View of the Barracks Tower from the Class Tower
Arrow slit – Class Tower
Interior of Chapel Tower – Photo: stephanecompoint.com
We now entered the Château Comtal Museum. The first room, the Pierre Embry Room, had sculpted modillions representing men and women who lived in La Cité or its villages in the Middle Ages. They were perhaps craftsmen or traders and worked in their shops, their stalls or in the street.
Modillion – Photo: Centre Des Monuments
The room also contained the well-worn original model of Dame Carcas.
Original model of Dame Carcas (the one at the Narbonnaise gate is a duplicate)
In the next room, the Gothic Room, modillions, stone cannonballs, a font, Gothic windows from a private mansion in the bastide Saint-Louis, capitals, tombstones, keystones and sculptures were exhibited.
Gothic Room – Wikimedia – Dennis Jarvis
Modillions
Stone cannonballs
The recumbent figure in the room (gisant) is of a knight from the end of the 13th century. It is made of sandstone and comes from the abbey of Lagrasse (Aude). He is represented lying down, an animal at his feet (probably a lion), the sword on his left side. He is dressed in chain mail, a surcoat (outer dress worn by men and women) which bears his coat of arms, a camail (mesh hood worn under the helmet) and a hauberk (long chain mail for men-at-arms).
Gisant (recumbent knight)
The next room, The Keep, is the most important room in the castle.
In this vaulted room, the camera rotunda, meetings were held and important documents were written or signed. Troubadours and jugglers were welcomed there, as scenes in the medieval mural in the room seem to attest.
Discovered in 1926 by Pierre Embry under a lime wash, the mural paintings date from the end of the 12th century. The main scene represents the fight between Christian knights and Saracens.
Mural paintings in The Keep
Statues – The Keep – Photo: FrenchMoments.eu
We continued on to the Romanesque Room, highlighted by a fountain in the middle.
The Romanesque Room – The fountain of ablution
Our tour was done (at least we thought it was) – turns out we were just beginning – now we were required to “walk the ramparts” from the Château Comtal to the St.
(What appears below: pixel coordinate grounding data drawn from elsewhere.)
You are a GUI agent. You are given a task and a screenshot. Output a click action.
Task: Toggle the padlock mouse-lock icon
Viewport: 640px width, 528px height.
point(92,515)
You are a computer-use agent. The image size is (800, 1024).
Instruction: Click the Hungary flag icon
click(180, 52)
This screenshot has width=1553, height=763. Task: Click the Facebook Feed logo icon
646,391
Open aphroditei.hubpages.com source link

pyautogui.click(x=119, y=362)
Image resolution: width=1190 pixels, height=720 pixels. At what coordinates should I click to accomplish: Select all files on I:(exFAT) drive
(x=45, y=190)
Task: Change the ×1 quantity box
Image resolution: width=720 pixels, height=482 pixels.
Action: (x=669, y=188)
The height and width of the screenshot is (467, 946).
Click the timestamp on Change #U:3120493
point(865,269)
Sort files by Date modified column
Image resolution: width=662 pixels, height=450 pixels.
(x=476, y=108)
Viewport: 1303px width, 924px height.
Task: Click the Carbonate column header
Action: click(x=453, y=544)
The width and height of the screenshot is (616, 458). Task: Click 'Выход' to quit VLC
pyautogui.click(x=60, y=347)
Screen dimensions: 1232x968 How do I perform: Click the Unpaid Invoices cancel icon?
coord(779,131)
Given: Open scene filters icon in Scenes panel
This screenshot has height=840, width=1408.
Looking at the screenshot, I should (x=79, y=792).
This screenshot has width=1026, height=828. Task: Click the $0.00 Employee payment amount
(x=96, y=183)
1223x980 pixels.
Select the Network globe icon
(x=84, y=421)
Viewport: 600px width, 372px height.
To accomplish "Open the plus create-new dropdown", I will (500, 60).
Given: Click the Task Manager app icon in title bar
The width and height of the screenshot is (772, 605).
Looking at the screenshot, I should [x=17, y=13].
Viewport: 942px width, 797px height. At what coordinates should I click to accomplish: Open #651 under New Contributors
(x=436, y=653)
Nazaire Gate.
“Walking the Ramparts” between the Château Comtal and the St. Nazaire Gate
After all this “walking” (actually a lot of climbing up and down steps), we all needed a good drink, so we made our way to the Hôtel de la Cité and their beautiful outdoor patio.
Drinks at the Hôtel de la Cité – Carcassonne
We returned to our car, taking a long last look at La Cité as we exited the Porte de l’Aude.
Porte de l’Aude – Carcassonne
We received a warm welcome at our Carcassonne accommodation.
Welcome to Carcassonne Nancy & Co.!!!!!!